- SOURCE DATA
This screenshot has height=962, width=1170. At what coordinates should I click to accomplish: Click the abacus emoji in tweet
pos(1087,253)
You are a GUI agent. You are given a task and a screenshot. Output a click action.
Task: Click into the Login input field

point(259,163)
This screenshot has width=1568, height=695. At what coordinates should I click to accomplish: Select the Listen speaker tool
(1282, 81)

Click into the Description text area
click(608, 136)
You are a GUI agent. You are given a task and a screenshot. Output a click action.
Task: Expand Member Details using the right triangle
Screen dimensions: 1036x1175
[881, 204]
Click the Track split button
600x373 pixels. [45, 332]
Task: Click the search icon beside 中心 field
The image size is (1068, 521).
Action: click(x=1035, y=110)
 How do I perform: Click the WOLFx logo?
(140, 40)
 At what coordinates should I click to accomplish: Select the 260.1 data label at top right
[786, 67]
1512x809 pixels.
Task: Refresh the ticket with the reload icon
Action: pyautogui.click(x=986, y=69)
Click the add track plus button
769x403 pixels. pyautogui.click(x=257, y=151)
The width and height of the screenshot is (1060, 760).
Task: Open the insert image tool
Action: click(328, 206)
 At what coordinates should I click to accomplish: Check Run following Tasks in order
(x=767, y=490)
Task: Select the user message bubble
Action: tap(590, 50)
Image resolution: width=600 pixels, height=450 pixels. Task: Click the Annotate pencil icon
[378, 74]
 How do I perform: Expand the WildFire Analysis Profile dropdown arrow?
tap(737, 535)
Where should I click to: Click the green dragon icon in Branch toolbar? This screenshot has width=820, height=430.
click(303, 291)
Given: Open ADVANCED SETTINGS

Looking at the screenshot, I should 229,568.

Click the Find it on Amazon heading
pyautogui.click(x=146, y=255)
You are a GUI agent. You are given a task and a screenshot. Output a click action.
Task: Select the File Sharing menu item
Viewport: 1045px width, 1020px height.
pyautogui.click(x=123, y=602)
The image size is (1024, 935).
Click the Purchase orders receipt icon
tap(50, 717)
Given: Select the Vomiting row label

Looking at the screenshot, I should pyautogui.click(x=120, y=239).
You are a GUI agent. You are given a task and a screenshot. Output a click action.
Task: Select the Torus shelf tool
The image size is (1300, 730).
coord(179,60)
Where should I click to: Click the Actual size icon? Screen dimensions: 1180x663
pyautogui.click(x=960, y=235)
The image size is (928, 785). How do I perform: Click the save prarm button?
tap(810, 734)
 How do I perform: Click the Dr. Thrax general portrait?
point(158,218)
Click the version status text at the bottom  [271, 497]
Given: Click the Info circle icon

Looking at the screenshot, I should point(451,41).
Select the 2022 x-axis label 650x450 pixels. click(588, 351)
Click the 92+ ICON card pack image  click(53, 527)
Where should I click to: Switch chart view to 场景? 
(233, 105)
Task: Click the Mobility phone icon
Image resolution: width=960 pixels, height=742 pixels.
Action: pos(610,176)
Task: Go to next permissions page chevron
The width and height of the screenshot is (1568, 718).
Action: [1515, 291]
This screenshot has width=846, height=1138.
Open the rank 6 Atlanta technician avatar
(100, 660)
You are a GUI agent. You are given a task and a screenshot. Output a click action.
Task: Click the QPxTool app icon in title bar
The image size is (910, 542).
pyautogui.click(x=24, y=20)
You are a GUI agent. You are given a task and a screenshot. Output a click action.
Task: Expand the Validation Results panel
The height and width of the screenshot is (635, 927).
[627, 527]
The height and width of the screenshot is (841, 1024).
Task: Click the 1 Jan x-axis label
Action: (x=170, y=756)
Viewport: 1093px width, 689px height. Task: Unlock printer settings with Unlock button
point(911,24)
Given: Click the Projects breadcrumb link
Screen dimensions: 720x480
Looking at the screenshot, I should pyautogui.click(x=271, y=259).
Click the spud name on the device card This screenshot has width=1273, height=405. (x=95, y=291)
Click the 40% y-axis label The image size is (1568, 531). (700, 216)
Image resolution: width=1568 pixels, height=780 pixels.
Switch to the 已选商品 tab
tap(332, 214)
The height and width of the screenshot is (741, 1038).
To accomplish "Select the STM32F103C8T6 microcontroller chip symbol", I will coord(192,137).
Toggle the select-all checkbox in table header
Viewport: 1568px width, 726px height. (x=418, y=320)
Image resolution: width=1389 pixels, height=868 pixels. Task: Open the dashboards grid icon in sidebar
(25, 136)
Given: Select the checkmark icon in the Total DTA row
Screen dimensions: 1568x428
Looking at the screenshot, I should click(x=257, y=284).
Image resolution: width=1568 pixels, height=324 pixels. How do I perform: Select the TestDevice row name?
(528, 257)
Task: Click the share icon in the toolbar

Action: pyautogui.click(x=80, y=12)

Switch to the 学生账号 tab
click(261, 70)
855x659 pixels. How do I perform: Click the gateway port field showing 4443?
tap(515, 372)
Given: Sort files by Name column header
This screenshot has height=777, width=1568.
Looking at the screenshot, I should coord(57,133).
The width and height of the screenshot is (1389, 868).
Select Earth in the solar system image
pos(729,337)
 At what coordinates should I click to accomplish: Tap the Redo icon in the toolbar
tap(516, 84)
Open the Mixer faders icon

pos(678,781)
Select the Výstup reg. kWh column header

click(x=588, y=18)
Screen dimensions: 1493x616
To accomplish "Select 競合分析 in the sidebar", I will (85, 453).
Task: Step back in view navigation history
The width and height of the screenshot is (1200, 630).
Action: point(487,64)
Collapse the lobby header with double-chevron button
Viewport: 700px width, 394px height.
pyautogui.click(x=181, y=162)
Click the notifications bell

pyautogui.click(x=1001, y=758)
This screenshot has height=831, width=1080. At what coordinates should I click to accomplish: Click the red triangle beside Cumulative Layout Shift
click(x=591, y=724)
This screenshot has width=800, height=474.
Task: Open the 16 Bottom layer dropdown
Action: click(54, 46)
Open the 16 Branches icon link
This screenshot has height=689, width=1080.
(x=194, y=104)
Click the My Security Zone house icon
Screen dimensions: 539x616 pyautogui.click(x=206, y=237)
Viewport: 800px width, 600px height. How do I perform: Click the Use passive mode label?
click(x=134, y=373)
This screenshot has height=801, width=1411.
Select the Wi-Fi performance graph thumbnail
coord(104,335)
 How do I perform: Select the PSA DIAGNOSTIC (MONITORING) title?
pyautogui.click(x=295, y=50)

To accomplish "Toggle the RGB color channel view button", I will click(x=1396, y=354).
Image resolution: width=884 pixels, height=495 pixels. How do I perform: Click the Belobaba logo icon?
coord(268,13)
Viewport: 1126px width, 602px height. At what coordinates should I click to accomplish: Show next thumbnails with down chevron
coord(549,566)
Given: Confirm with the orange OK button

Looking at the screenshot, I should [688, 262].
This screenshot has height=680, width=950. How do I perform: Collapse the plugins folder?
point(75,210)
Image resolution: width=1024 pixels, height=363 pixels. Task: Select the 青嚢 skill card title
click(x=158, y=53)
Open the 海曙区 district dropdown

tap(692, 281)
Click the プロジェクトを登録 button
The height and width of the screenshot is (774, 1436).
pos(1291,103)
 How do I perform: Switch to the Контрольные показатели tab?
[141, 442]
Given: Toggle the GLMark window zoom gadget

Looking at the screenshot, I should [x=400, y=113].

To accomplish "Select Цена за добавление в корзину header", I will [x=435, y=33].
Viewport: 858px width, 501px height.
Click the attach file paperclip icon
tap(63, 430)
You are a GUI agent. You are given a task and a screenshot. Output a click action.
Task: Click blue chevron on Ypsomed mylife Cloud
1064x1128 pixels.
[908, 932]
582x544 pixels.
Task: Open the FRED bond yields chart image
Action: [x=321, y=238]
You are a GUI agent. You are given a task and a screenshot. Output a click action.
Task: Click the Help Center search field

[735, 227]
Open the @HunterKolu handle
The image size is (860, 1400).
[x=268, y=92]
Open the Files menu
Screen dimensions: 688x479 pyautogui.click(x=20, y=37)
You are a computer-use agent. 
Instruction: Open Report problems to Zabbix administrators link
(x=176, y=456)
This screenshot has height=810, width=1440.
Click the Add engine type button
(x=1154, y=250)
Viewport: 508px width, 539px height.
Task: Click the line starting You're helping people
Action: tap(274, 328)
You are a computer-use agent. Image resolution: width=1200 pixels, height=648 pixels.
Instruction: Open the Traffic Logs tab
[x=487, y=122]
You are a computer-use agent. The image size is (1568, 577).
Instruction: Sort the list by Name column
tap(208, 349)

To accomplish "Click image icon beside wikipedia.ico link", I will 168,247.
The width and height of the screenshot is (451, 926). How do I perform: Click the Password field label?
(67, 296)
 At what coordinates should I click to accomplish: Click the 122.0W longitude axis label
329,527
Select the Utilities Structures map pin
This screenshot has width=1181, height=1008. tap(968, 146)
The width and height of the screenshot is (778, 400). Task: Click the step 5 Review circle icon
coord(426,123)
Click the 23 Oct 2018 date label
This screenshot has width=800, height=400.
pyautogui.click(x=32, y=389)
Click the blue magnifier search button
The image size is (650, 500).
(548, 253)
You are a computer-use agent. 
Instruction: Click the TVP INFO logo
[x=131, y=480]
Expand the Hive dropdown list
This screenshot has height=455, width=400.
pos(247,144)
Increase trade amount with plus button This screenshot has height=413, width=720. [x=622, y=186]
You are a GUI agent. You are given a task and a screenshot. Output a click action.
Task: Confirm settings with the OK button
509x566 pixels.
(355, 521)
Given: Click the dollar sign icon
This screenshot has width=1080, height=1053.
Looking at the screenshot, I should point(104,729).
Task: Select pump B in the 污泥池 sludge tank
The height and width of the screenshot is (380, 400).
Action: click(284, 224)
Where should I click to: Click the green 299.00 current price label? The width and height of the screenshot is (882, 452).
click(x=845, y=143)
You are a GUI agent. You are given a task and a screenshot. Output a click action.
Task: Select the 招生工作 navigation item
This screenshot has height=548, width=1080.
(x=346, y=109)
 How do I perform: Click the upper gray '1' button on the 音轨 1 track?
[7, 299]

- GOAL OF THE EXERCISE
Out of the records above, pull each line containing the word "blue".

- TASK SOLUTION
Task: Click blue chevron on Ypsomed mylife Cloud
Click the blue magnifier search button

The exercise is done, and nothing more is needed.